君:でも「ちゅらさん」は沖縄を代表する方言、ユネスコ指定絶滅危惧言語、だろうと感じて、その意味と語源について少しは気になっていたのよね。
私:まあね。実は手元の資料にキチンと記載があった。東京堂出版・地方別方言辞典。著者は真田真治先生。意味は「きれいだ」で、語源は「清らさあり」だそうだ。
君:なるほどね。「清ら」が「チュラ」になり、接尾語(辞)「さ」、そして「あり」が「ン」になったという事でストレートに品詞分解が出来てしまうじゃないの。
私:響きは外国語のようだが、紛れもなく日本語だね。ただし君の言い方で少しひっかかる所がある。
君:あら、どういう事。
私:「清ら」が「チュラ」になったとも考えられるが、そもそも原始の日本語たる日琉祖語というものが存在していて、「清ら」を示す体言が存在した。それが本土では「清ら」という名詞になり、琉球では「ちゅら」という名詞になったという事。「清ら」は竹取にも出てくる日本でも最古の名詞と言ってもよく、竹取で既に「清らなり」つまりは形容動詞にもなっているが、決して竹取の「清ら」が南西諸島経由で沖縄に伝搬したという事では無いと思う。
君:なるほど、その通りね。仮説としては和語「(おそらくは)清ら」があり、これが本土では現在に至るまで音韻変化せず、沖縄では「チュラ」へと音韻変化したという意味よね。

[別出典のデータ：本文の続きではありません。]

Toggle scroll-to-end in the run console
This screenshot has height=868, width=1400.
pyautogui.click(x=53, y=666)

私:その通り。接尾語(辞)「さ」だが、これは本土と沖縄で同じという事なのかね。
君:ほほほ、それもどうかしら。古語辞典をお読みなさいな。
私:おや、そうだったかかな。・・なるほど、たかが「さ」、されど「さ」。現代人は「美しさ・静かさ」の例の如く、形容詞・形容動詞の語幹について、程度・状態を表す名詞を作る用法しか知らないが、万葉集には詠嘆・感動を表す語「〜ことよ」の用法があるんだね。「〜が〜さ」「〜の〜さ」。これが琉球方言と同根の可能性もあるわけだ。

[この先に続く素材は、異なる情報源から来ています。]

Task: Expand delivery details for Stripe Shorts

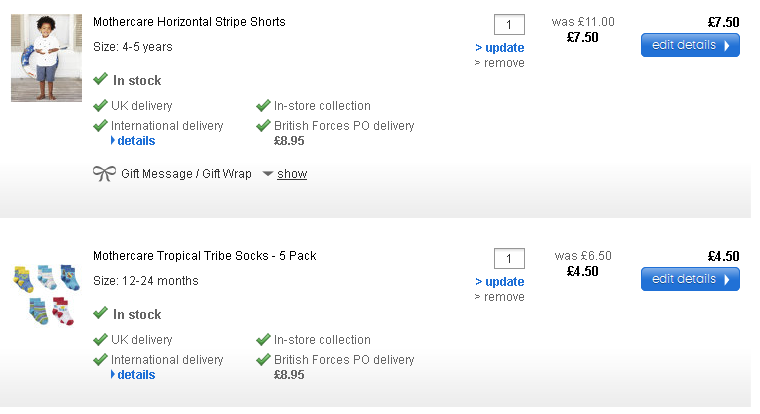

君:「ん」が付くことで「ちゅらさん」は形容動詞という事なのよね。本土ではナリ活用・タリ活用が生まれたけれど、ナリ活用に近い感じだわね。
私:形動タリ・形動ナリについては別稿で少し触れてみた(ここ)。奈良時代、ってとこかな。本土では「にあり」が「なり」になり、沖縄では「あり」が「ん」に音韻変化したわけだから、そもそも日琉祖語には格助詞「に」が存在していなかったという事なのだろうね。本土では「きよらあり」「きよらにあり」「きよらなり」、一方の沖縄では「きよらあり」「きよらさあり」「ちゅらさん」の音韻変化が生じたのでは、と考えたいところだ。沖縄方言については知識が皆無に近く、間違いの可能性は無きにしも非ず。

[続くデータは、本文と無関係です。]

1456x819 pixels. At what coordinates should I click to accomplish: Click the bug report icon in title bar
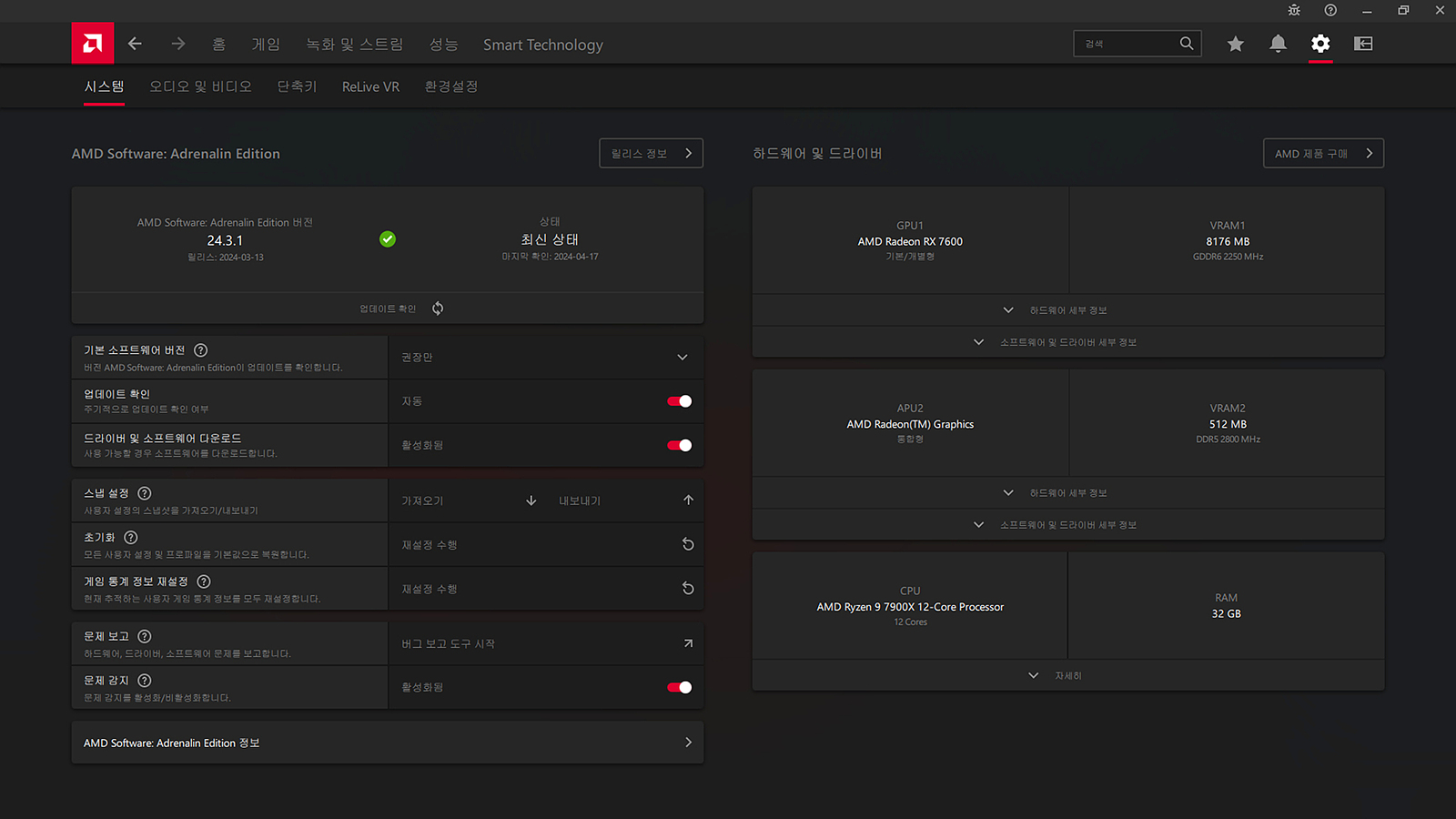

君:ゴーヤチャンプルとか、片仮名表記だと、流石に外来語にしか感じられないのよね。
私:でも、たったひとつだが沖縄へ旅行した折に瞬時に語源がわかった言葉がある。
君:あらあら、つまりは日本人なら誰でもわかる、小学生でもわかる、というレベルの事よね。
私:そうだ。豚の耳があって、これを「ミミガー」と言うんだ。
君:それは簡単すぎるわね。というか、其の物ズバリの言葉じゃないの。
私:そして、その隣には豚の顔の皮膚部分があって「チュラガー」と記載してあった。
君:耳が「ミミガー」、顔が「チュラガー」、あらいやだ。耳は「ミミ」、そして顔は「チュラ」なのね。それにしても「ガー」の接尾語(辞)は何を意味するのかしら。顔は綺麗だから「ちゅら」なのかしらね。
私:ははは、冗談はよしてくれよ。豚の頭だぜ。綺麗どころかグロテスクそのものじゃないか。
君:確かにそうね。
私:沖縄方言とて日本語だ。古語のセンスで考えればいい。この場合の「チュラ」は「つら面」なんだよ。そして「ガー」は「かは皮」、つまり「ミミガー」は「みみかは耳皮」、「チュラガー」は「つらかは面皮」というわけだ。
君:確かに「ミミ」「ツラ」等々、身体部分は全てが和語なのよね。全国に方言多しと言えども、ほとんど音韻変化していないのでしょ。
私:その通り、古代から全国すべて耳は「ミミ」、つらは「ツラ」の音韻だ。ただし沖縄では「チュラガー」は既に「チラガー」に音韻変化しているようだね。先ほどネット検索した結果だが。
君:将来は「ちゅらさん」が「ちらさん」になる可能性すらあるのよね。